Can the developer read my messages?
No. The relay is a dumb forwarder that cannot decrypt anything. Even if the developer organisation were compromised, there is no plaintext message data anywhere on infrastructure we operate. Keys never leave your device.
What happens if I lose my device?
Your identity is gone — which also means nobody can impersonate you with that key. Generate a new identity on a new device and share the new fingerprint with your contacts. There is no cloud backup and no key escrow. That is a feature.
Can I use TunnelTalk on multiple devices?
Not in the current release. Each device has its own independent identity. Multi-device support (same identity, multiple devices) is on the roadmap.
Why does the relay see my routing metadata?

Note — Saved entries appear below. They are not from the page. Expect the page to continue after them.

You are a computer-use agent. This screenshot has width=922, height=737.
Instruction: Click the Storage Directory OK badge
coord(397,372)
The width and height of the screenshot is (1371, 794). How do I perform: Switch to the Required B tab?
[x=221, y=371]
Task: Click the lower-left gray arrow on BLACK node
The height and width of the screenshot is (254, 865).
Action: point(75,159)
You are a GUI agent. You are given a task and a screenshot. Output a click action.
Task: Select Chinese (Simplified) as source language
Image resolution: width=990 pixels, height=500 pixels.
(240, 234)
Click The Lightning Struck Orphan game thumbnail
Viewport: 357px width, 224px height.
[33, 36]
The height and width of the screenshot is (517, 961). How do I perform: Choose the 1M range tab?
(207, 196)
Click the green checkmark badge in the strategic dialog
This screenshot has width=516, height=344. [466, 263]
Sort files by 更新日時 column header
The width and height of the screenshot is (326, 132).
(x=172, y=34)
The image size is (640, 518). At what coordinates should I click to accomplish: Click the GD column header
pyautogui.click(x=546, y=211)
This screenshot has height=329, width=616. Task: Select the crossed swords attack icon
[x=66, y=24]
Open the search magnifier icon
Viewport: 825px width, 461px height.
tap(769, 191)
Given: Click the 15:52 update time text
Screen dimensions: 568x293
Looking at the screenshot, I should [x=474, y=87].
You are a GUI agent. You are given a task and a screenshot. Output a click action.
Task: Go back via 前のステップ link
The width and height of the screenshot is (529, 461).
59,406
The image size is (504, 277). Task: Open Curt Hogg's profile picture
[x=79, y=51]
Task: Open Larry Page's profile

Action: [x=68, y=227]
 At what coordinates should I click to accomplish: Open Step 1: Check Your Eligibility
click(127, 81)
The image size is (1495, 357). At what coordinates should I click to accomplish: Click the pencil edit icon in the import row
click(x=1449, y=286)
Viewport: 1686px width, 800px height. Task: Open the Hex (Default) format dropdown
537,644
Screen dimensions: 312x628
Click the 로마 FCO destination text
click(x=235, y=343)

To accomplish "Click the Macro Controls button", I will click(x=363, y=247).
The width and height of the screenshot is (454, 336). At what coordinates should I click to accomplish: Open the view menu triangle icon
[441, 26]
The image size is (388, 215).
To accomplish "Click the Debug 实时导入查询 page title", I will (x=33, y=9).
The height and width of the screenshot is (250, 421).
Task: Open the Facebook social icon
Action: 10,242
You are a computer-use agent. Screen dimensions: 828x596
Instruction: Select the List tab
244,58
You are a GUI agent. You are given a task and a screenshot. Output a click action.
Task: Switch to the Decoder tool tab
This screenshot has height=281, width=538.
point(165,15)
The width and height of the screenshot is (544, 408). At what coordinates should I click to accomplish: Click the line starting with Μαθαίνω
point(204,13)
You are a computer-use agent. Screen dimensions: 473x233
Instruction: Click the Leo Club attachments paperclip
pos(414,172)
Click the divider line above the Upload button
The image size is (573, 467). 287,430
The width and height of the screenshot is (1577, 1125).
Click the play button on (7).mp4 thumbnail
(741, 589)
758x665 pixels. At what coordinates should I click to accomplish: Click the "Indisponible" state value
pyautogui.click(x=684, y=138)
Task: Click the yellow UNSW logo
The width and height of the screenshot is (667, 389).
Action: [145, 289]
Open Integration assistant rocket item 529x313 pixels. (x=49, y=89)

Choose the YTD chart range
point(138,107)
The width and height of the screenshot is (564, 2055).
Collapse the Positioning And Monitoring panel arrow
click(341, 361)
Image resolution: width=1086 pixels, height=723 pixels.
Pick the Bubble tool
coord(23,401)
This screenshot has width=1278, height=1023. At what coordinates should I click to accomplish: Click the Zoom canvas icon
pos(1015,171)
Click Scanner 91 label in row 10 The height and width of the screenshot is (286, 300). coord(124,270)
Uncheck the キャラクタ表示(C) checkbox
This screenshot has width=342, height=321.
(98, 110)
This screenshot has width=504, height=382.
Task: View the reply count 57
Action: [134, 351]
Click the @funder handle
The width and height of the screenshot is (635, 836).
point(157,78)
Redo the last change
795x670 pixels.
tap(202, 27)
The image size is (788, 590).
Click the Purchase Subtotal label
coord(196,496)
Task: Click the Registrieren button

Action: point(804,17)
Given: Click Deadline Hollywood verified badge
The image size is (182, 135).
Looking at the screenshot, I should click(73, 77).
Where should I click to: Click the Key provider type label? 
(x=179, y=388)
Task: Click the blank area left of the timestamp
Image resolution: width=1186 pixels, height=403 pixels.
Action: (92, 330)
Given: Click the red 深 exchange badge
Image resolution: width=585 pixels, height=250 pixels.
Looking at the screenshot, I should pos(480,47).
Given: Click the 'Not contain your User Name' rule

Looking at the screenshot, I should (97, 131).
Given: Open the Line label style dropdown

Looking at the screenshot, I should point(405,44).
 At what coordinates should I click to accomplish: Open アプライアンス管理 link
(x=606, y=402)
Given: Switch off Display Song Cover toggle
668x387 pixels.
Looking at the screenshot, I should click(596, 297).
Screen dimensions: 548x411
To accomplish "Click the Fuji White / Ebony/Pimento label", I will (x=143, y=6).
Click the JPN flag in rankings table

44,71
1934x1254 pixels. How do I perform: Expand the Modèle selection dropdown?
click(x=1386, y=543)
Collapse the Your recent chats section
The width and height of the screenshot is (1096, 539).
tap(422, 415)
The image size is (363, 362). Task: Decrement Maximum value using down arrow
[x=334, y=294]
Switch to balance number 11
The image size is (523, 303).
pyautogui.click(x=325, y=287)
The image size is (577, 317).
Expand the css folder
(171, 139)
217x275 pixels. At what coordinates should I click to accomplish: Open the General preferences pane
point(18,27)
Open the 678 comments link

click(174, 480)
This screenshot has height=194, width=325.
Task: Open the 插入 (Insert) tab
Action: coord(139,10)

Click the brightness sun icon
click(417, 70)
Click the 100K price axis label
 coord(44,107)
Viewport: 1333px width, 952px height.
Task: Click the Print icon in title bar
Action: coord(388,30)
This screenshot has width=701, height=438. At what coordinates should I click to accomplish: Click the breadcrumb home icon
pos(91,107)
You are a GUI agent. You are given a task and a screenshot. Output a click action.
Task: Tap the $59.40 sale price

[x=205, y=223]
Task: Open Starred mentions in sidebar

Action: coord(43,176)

The current release uses a WebSocket relay for message delivery. The relay sees which fingerprints communicate with each other and when — it cannot see message content. Full I2P transport, which hides who is talking to whom from even the relay, is on the roadmap. We document this limitation instead of hiding it.
Is the source code open?
The protocol and cryptographic primitives are documented here. The client implementation is in active development. Source release is planned once the API surface stabilises and an external review pass is complete. The design assumes the code is readable — security does not depend on source secrecy.
Roadmap
What is shipped, what is next, and what is coming later. Dates are not published until the work is committed.
Shipped — v0.0.2 (current)
- Identity keys (Ed25519 + X25519), Argon2id-encrypted at rest
- Noise IK handshake for DMs — mutual auth + forward secrecy
- XChaCha20-Poly1305 message encryption with counter nonces
- Group chats with shared symmetric key + random nonces per message
- Secure group invites over existing DM sessions
- Compact
tt1:contact token for SMS/email sharing - Built-in QR scanner for contact exchange
- Disappearing messages (per-conversation TTL)
- Safety code verification ceremony
- Android app with
FLAG_SECUREscreenshot blocking - Web app (tunneltalkweb.pages.dev)
Up next
- Store-and-forward for offline delivery (relay-side, encrypted, TTL-bounded)
- Push notifications for Android
- Group key rotation when members are added or removed
- Multi-device support (same identity, multiple devices)
- Double Ratchet upgrade over Noise IK for post-compromise security
Later
- I2P transport — full network anonymity hiding who is talking to whom
- Voice messages (Opus, ephemeral)
- Voice and video calls (WebRTC, SRTP keys from Noise session)
- Public source release after external security review
We ship honestly. If a feature is not listed as shipped, it is not available yet, regardless of what any marketing copy may imply. This roadmap is the ground truth.